Sunday, 9 October 2011

Why happiness?

      Whenever people discuss success or quality of life the measure that almost always comes up is happiness. Because we know that money and power are pointless status symbols compared to happiness. We know that happiness is a good feeling, which is why we chase after it, right? But really, is happiness a useful measure of anything? Furthermore, should we even bother to try to be happy?
      Happiness is, like all emotions, a collection of chemical and electrical impulses in the brain. The origins of happiness are likely a learning tool, the brain giving itself positive reinforcement for behaviour that continues one's genetic material. This is most obvious in things like the orgasm. Species that found sex a reinforced behaviour were more likely to do more of it. So useful started to give happiness, in much the same way dangerous and harmful things started to give pain. In a way emotions can be seen as a shopping list: we know what we want and what we don't want, but as we have grown in intelligence it has become more effective for us to work out our own way of getting the shopping/positive events, instead of having a predefined way of achieving these events. So emotions give us the framework for innovation. That metaphor might seem a little mish-mashed, but it kind of makes sense.
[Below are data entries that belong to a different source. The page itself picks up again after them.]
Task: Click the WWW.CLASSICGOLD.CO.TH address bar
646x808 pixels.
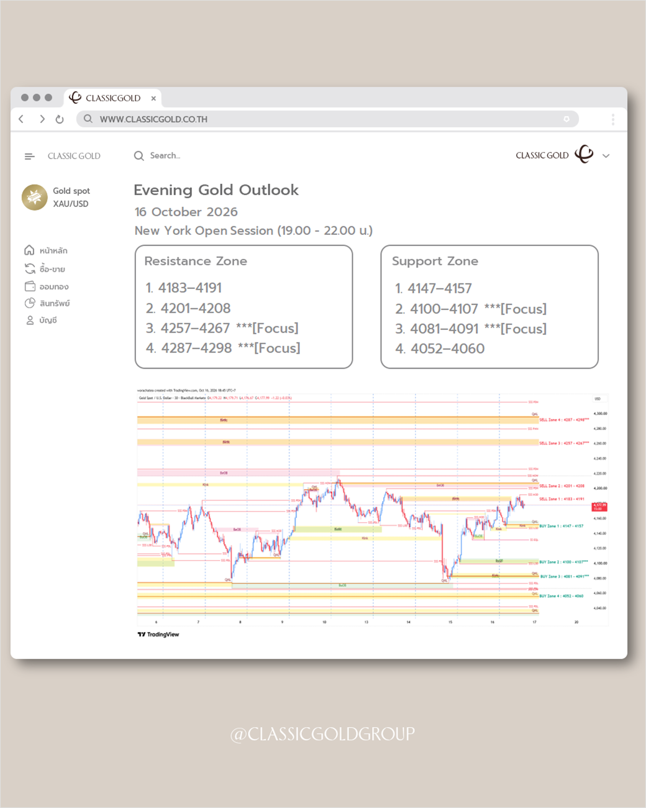Action: 327,119
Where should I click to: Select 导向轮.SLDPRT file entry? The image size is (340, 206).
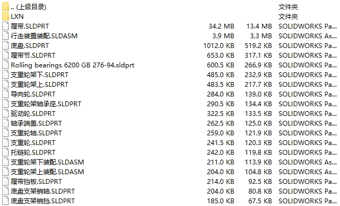click(x=33, y=94)
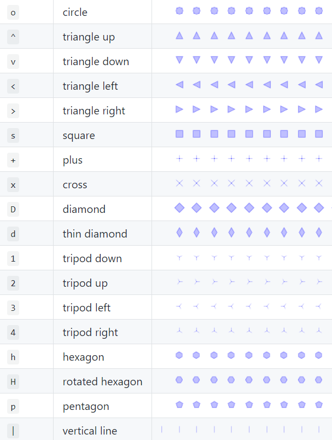Click the '3' code badge for tripod left
Viewport: 332px width, 440px height.
13,308
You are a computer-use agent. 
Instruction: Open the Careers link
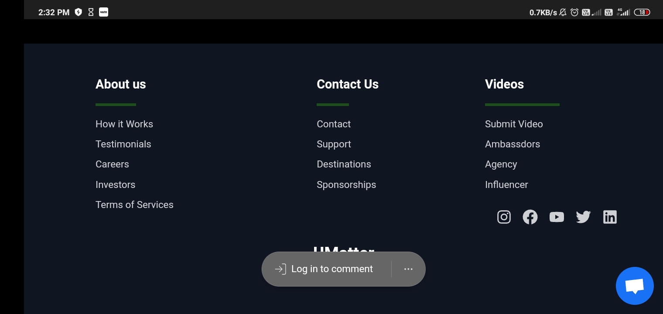[x=112, y=164]
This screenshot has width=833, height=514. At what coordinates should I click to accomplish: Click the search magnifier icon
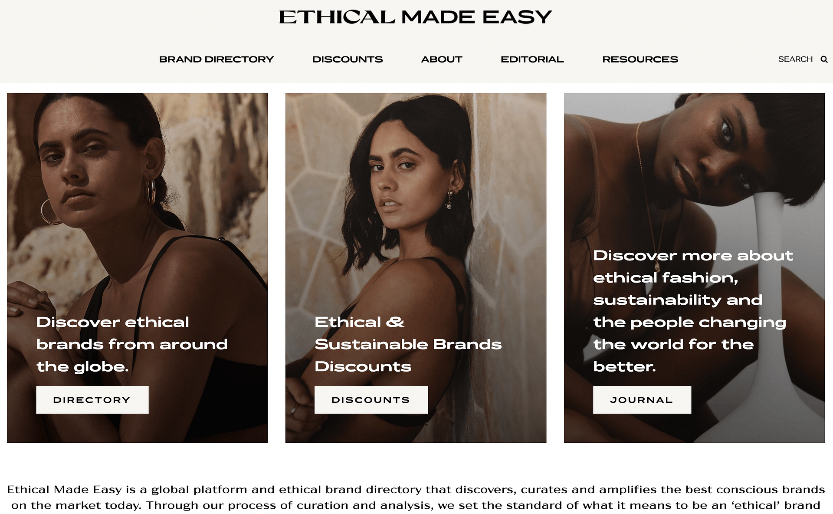point(824,59)
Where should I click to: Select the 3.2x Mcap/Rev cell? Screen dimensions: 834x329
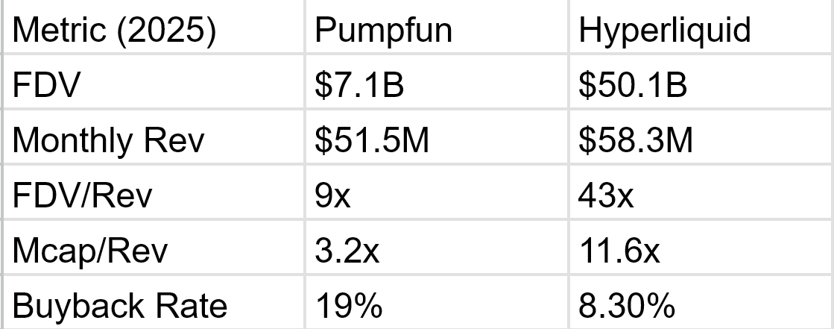[x=347, y=251]
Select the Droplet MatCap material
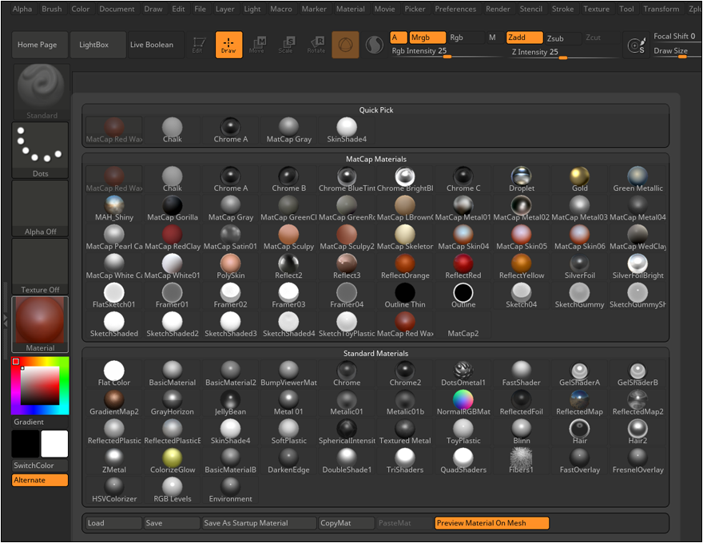The width and height of the screenshot is (703, 543). 522,179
      So that's why emotions and in particular happiness exist, but do they belong in a modern world, at least in their current form? Human's prize themselves on being rational, despite this not really being true. An action can be rational in getting a certain outcome, but if the desired outcome isn't rational then the action is not a truly rational one. So while humans are capable of making rational decisions in regards to achieving positive emotions, if those emotions are merely bi-products of evolution then in what way are they rational? Right now happiness is merely a measure of how well you can achieve primal goals in a modern world. Believe it or not, right now money can buy the things to satisfy most of those primal goals and, in turn, happiness. Everything in our society is still geared towards getting the right emotions, just like the first apes to walk upright. By using happiness as a measure of success we are highlighting how little we have moved on as a species.
      To finish I'd like to ask a question: If you could rewire the human brain to award happiness for different actions and events, how would you change it to better equip us for a modern world?